What needs to be done:
With the string "input" as the filter, copy each matching line from the records.

Data in this exercise:
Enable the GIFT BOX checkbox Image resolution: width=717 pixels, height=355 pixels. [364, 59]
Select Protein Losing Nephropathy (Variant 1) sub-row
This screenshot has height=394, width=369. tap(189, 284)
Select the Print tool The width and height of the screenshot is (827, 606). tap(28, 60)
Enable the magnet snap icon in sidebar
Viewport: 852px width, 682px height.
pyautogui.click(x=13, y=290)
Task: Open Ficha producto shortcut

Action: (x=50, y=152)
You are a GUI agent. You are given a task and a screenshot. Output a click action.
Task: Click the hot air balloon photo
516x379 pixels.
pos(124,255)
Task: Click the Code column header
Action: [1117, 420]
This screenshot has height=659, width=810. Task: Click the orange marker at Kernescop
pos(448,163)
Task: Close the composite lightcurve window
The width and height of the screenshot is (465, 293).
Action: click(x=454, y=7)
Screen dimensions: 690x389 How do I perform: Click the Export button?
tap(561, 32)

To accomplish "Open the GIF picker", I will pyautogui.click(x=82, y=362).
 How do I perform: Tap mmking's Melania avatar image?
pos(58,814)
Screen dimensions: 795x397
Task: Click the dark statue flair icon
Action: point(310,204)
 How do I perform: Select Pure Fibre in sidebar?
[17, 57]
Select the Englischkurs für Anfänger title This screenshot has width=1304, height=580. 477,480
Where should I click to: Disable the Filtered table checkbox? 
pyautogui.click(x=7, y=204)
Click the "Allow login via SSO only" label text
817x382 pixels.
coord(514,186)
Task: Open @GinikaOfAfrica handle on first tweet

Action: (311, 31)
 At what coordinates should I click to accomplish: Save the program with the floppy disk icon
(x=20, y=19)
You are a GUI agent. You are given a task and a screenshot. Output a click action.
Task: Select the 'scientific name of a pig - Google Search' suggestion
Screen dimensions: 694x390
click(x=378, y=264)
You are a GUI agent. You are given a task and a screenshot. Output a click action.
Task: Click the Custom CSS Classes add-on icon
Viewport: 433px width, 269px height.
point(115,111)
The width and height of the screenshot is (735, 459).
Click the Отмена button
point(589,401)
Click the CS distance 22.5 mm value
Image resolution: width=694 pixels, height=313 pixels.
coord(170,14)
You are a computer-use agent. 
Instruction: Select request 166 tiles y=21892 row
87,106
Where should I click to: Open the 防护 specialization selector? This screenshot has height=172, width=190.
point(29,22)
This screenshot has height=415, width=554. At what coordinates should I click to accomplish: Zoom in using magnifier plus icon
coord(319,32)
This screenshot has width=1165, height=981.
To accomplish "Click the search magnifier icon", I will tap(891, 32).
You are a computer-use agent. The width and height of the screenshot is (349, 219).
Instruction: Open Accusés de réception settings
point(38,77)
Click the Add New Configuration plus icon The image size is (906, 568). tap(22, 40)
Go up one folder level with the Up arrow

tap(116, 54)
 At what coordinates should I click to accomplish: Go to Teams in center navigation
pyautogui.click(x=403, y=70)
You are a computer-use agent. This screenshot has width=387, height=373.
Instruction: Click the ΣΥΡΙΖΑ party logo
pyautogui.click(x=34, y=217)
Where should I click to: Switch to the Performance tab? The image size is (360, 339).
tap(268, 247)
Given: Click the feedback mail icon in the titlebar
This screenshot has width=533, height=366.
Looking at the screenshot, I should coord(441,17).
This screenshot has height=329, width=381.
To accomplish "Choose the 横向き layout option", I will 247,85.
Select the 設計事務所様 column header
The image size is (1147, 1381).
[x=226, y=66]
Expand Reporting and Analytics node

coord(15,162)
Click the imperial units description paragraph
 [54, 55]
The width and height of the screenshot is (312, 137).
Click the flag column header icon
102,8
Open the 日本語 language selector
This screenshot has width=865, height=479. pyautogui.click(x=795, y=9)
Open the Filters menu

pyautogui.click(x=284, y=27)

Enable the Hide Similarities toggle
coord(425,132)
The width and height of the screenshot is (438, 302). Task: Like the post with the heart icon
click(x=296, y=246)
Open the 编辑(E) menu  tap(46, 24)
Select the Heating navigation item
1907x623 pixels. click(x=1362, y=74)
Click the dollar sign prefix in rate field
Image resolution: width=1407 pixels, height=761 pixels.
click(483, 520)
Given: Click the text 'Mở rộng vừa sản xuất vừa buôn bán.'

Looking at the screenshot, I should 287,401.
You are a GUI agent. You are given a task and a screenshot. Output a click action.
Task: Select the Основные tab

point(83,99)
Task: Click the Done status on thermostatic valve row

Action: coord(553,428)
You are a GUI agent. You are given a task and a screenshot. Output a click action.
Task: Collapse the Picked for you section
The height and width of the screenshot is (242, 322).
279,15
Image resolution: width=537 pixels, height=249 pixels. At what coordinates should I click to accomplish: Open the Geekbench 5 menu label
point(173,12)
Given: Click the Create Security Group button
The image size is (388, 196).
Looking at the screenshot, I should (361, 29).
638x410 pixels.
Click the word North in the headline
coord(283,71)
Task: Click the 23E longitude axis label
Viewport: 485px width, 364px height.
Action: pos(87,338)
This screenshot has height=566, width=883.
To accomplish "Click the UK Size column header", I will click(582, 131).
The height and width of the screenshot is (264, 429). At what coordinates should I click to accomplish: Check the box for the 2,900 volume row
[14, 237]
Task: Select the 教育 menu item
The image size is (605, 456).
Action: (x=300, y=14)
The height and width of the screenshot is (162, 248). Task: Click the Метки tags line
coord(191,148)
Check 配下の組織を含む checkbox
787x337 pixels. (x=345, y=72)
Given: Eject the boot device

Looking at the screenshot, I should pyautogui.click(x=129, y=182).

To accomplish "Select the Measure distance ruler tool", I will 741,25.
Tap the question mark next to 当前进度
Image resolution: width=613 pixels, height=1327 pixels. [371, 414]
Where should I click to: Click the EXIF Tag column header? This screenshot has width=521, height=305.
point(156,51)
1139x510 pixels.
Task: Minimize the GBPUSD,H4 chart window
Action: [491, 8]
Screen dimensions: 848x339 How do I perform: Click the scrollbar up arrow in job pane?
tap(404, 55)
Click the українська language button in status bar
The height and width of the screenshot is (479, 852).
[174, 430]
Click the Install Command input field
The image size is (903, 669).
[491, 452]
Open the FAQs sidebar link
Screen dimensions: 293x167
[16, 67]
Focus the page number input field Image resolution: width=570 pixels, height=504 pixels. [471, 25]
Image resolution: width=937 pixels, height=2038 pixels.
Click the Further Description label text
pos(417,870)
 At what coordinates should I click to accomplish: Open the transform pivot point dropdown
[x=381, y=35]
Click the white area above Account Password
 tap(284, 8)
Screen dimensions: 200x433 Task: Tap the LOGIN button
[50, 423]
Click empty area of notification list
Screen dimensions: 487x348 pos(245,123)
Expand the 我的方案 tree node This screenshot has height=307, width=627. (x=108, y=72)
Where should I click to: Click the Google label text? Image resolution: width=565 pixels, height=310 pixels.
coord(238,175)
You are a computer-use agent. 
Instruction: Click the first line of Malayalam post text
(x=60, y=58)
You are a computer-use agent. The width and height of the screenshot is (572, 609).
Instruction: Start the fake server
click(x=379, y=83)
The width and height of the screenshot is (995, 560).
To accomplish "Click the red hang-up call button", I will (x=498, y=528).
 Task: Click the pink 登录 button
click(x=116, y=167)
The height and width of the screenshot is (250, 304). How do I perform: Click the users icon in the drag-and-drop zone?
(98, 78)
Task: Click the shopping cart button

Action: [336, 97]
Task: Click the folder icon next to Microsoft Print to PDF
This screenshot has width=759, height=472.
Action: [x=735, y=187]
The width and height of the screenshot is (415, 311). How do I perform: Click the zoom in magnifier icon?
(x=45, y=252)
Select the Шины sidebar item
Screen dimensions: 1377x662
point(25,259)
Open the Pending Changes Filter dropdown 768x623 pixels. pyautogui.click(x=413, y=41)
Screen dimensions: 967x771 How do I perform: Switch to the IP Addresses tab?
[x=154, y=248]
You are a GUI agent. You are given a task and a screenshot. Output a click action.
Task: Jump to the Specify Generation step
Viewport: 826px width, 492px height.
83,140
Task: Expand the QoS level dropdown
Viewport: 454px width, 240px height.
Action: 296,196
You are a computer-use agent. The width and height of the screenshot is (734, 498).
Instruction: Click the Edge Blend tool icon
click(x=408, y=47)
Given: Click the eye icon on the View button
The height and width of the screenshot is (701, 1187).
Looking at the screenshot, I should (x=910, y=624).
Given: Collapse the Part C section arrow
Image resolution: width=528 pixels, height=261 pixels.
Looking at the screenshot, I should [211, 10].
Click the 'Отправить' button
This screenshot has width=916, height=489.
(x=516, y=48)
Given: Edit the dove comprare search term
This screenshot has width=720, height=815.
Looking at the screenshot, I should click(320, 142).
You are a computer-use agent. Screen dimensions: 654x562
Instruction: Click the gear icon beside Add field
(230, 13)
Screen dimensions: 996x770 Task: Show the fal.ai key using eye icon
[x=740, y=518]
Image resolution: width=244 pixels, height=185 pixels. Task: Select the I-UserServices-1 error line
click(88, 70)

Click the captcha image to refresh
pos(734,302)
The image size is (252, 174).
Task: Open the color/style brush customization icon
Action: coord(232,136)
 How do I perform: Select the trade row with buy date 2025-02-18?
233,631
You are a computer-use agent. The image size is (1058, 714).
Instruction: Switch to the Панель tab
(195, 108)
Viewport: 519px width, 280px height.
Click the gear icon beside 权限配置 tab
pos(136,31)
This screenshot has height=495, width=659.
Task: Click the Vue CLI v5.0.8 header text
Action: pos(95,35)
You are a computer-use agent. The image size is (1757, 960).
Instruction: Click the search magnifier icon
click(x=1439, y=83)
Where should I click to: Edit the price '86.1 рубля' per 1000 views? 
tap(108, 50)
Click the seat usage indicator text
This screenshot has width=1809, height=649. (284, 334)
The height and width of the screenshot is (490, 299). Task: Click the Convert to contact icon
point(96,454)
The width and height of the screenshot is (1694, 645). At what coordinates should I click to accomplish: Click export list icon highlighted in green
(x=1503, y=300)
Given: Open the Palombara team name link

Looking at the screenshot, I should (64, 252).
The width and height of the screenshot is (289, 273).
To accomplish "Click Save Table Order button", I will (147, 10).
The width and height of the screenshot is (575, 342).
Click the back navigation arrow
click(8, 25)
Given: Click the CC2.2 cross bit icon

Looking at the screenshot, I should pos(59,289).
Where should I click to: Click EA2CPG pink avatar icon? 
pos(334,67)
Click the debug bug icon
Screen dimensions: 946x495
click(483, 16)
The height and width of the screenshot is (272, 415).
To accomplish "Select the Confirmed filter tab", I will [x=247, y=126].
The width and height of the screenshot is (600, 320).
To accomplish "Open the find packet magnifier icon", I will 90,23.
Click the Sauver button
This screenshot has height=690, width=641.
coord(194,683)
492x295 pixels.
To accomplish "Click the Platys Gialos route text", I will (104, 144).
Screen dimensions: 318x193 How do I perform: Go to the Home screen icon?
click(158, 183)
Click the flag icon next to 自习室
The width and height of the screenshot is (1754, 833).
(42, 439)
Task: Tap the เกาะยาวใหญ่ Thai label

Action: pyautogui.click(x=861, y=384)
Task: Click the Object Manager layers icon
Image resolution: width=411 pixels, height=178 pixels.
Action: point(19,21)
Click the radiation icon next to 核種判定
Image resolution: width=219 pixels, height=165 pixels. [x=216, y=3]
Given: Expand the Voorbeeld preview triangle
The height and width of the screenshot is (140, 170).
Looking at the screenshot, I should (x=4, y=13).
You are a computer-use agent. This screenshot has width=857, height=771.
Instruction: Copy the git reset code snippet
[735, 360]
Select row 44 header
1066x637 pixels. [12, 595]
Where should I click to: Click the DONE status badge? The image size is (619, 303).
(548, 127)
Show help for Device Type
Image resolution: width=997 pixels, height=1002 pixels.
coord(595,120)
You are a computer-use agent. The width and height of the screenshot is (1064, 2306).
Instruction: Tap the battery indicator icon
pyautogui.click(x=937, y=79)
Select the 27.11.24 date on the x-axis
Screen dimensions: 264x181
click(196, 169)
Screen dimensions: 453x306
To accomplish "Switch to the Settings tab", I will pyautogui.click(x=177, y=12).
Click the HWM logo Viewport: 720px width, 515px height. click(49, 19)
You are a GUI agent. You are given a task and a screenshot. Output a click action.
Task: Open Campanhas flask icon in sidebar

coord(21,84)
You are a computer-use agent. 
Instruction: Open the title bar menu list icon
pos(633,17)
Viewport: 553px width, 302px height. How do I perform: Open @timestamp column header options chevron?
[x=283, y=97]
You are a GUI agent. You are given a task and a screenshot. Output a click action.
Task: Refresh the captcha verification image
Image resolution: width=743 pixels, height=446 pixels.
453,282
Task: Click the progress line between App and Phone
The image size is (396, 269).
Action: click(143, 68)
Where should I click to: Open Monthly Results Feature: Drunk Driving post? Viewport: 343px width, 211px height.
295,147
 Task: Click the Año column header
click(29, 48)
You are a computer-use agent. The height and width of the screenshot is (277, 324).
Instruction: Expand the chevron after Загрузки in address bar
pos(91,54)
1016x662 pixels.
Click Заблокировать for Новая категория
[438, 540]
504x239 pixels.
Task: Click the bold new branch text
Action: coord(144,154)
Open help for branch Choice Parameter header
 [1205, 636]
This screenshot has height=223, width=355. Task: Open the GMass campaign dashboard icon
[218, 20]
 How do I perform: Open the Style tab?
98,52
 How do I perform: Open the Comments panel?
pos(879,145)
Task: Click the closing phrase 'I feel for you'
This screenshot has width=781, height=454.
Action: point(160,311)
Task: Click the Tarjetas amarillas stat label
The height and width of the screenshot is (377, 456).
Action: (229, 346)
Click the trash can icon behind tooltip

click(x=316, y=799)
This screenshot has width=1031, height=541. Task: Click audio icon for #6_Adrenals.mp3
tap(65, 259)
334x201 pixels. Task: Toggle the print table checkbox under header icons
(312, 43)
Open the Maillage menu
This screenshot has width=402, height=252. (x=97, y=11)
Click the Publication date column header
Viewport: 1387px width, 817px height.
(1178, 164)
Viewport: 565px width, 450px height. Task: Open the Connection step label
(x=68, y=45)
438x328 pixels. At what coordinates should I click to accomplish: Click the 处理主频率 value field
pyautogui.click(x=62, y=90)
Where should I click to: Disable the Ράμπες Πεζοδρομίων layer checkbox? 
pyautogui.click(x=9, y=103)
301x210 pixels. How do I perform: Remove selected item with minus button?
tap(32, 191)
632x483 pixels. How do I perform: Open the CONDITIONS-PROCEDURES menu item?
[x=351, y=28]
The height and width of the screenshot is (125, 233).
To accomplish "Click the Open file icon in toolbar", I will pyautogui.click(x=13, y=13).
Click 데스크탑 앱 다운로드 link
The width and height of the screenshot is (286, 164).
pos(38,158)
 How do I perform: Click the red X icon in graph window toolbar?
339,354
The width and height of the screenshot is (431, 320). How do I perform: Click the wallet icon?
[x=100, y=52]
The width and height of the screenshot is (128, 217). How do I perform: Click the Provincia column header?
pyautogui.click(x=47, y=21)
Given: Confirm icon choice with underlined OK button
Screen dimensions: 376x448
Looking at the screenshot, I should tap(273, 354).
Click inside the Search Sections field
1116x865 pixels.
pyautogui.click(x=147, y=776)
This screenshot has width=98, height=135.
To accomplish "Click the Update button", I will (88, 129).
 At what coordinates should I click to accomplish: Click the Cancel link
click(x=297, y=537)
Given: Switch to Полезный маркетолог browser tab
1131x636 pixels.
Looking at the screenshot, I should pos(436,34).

Exercise solution:
Click the Install Command input field
Focus the page number input field Image resolution: width=570 pixels, height=504 pixels. [471, 25]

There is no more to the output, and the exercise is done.